* _TO DO_
For this exercise, restate word for word only the lines from the one containing "Task: Expand the" through the last line below. Pictures do not get copied.

* _SUPPLIED INFORMATION_

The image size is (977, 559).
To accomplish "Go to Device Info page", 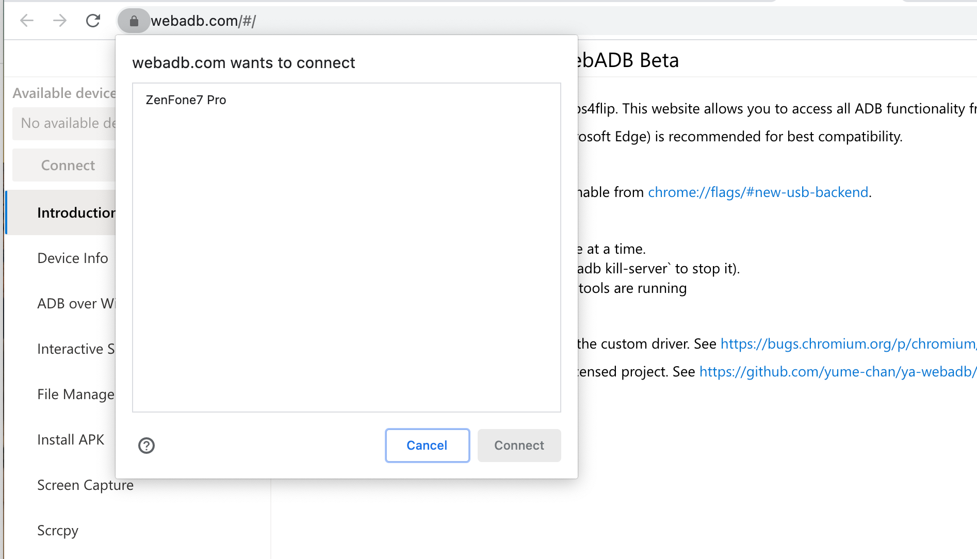I will pyautogui.click(x=73, y=258).
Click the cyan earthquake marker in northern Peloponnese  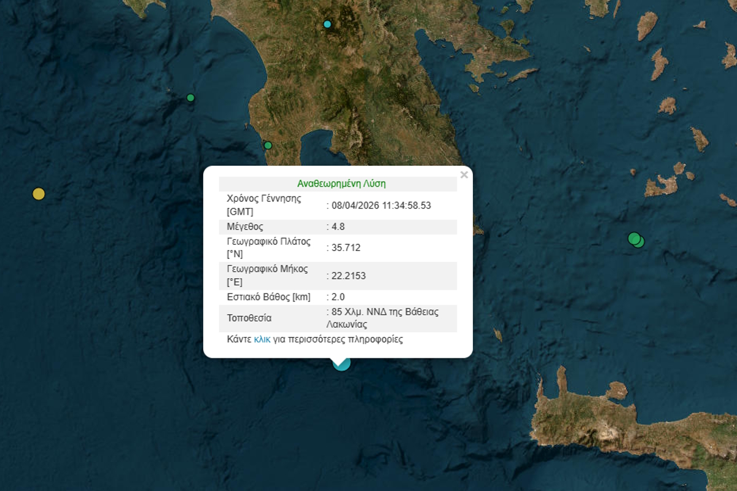[x=327, y=25]
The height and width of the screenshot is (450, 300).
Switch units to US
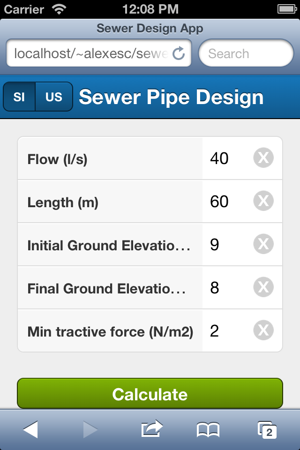[x=54, y=97]
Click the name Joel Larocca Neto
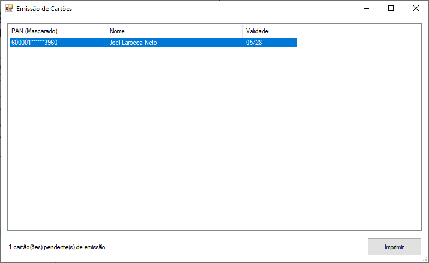Screen dimensions: 429x263 133,43
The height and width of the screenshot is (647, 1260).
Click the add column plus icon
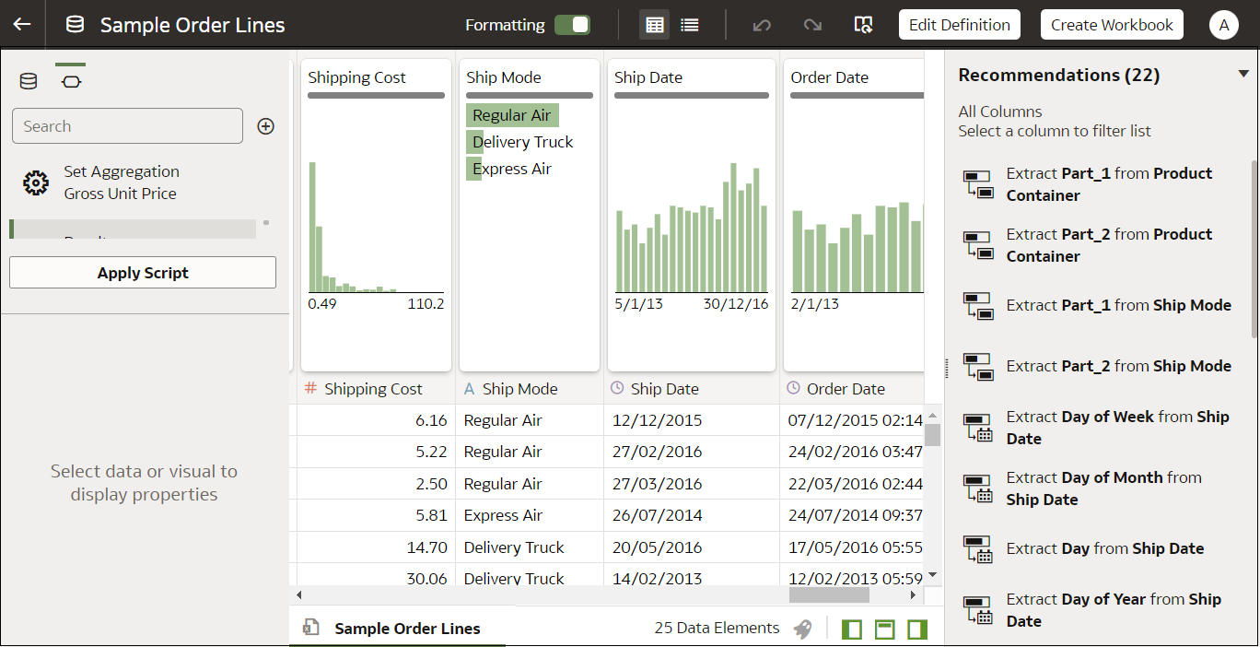pyautogui.click(x=265, y=126)
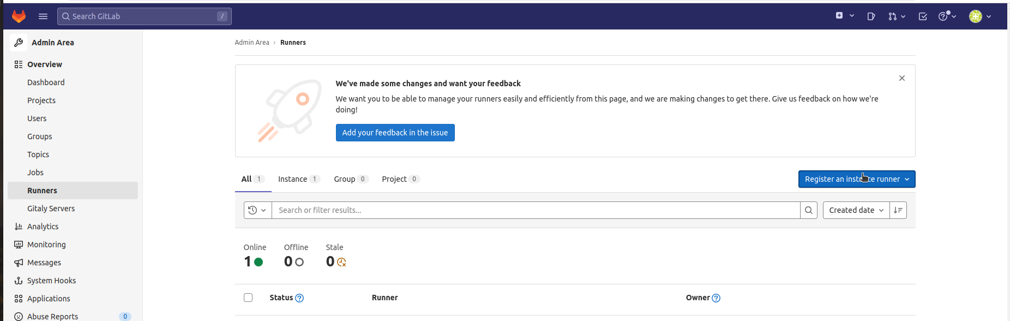Click the Search or filter results field
This screenshot has height=321, width=1010.
click(536, 210)
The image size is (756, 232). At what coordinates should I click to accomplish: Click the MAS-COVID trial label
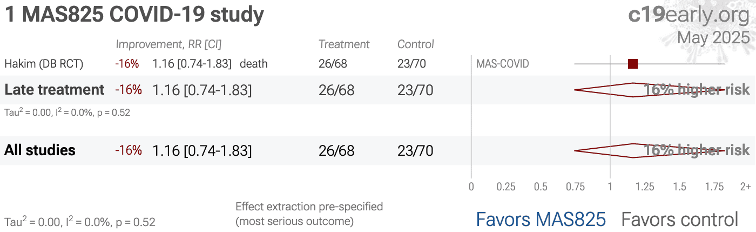[503, 64]
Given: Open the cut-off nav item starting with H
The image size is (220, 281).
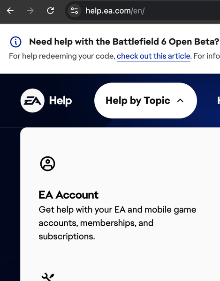Looking at the screenshot, I should tap(219, 101).
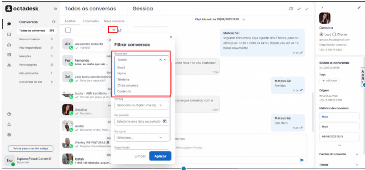Check the select all conversations checkbox
The image size is (365, 170).
(68, 30)
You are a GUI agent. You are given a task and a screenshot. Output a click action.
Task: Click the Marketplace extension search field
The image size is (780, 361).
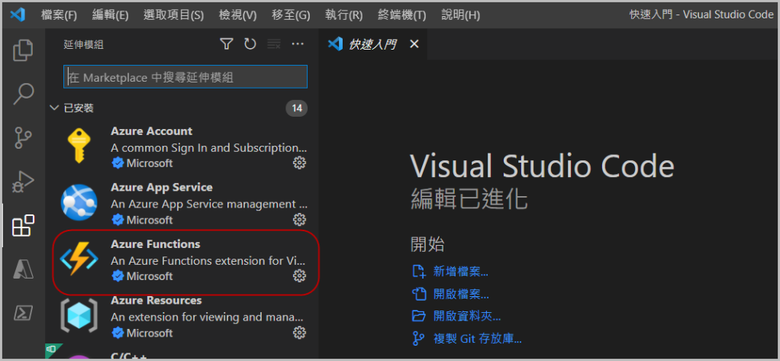185,77
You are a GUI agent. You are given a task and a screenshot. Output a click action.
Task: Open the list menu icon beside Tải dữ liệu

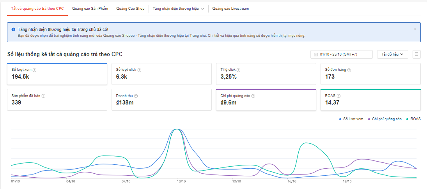pos(416,54)
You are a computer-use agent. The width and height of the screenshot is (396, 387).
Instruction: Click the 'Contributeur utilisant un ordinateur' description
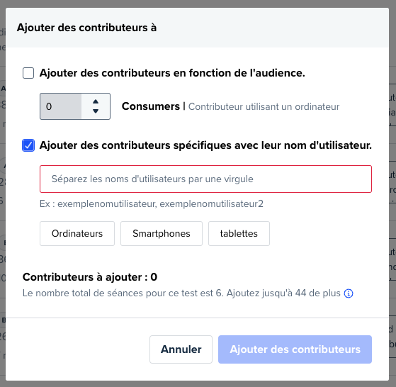264,106
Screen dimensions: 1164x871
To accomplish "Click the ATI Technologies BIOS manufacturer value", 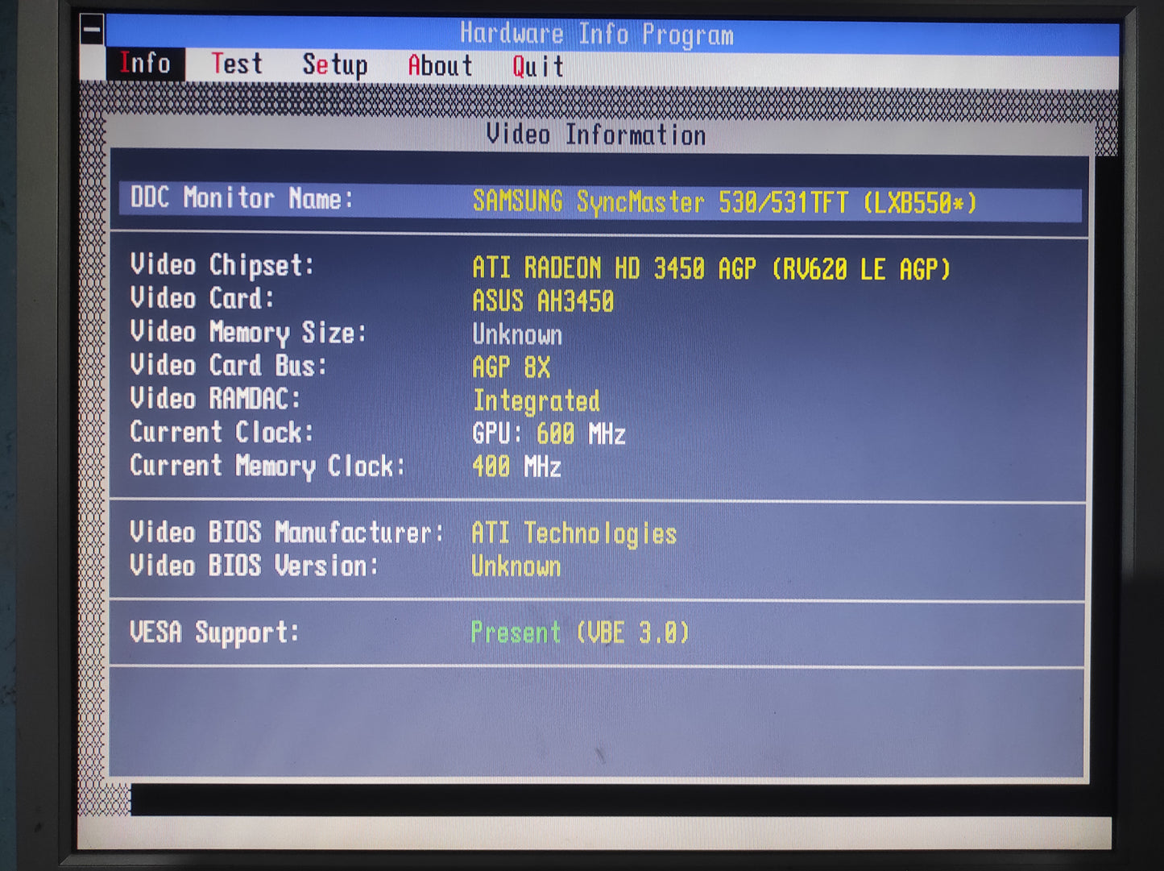I will pyautogui.click(x=574, y=533).
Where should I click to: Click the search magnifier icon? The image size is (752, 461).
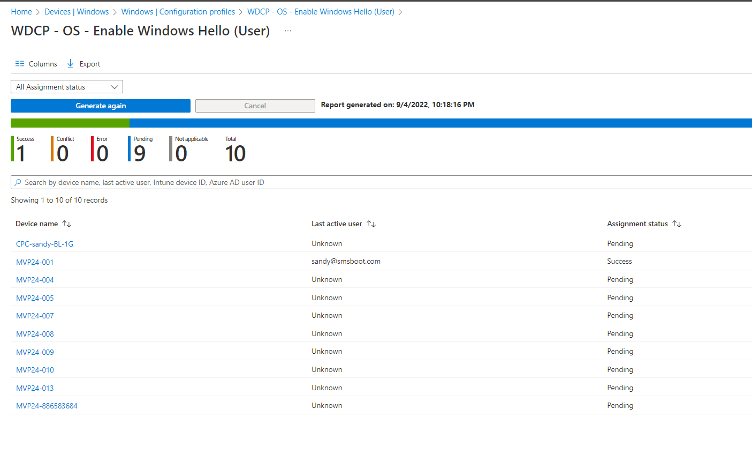(18, 182)
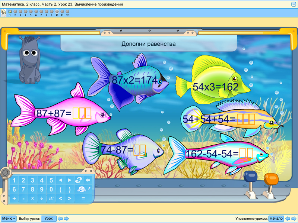Open the Урок lesson selector
This screenshot has height=223, width=298.
coord(48,219)

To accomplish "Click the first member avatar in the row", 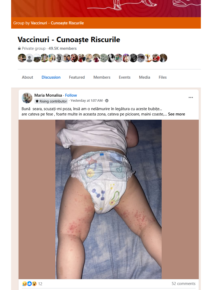I will pos(22,58).
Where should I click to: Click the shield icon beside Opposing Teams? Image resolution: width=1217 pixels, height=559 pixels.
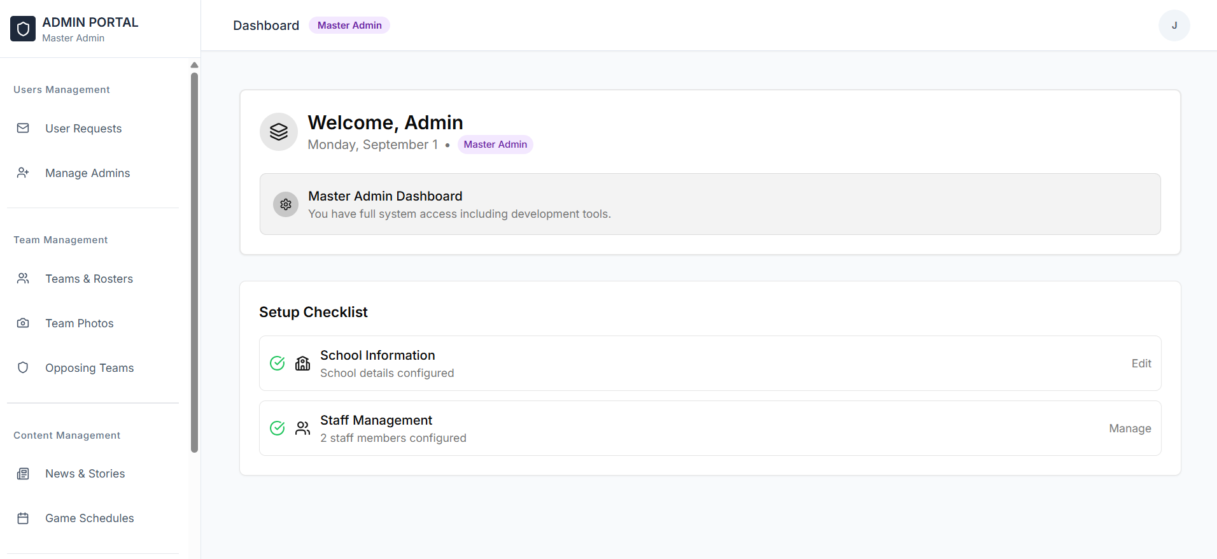(x=23, y=368)
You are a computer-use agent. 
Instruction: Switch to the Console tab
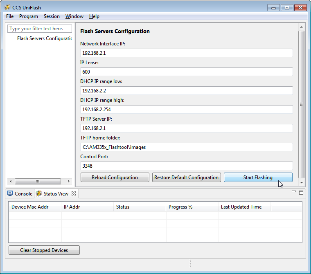(20, 194)
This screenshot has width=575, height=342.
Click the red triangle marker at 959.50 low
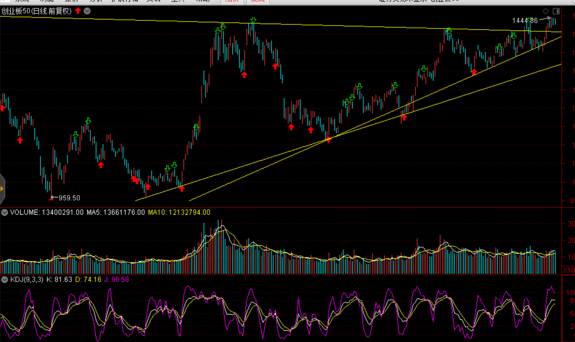tap(51, 199)
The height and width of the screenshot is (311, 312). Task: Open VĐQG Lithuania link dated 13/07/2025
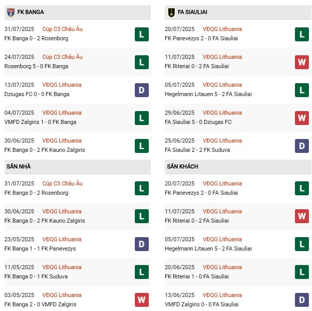(x=62, y=85)
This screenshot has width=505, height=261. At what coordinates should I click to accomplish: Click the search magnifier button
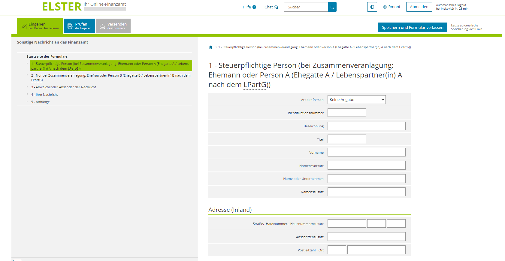pyautogui.click(x=332, y=7)
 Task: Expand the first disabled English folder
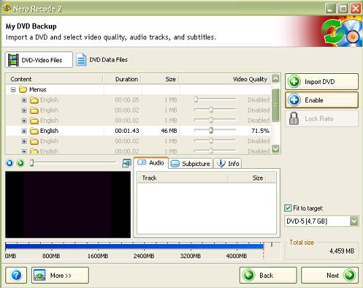click(x=24, y=100)
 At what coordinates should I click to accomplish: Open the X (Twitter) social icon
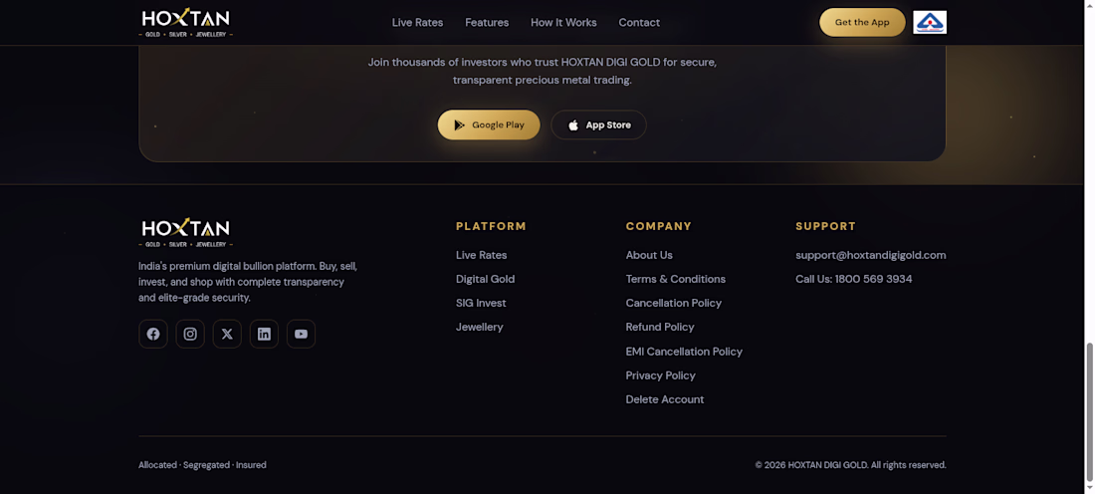point(227,334)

* _WRITTEN RESPONSE_
 Task: Expand the first disabled English folder
click(x=24, y=100)
 At what coordinates should I click to accomplish: Open the X (Twitter) social icon
point(227,334)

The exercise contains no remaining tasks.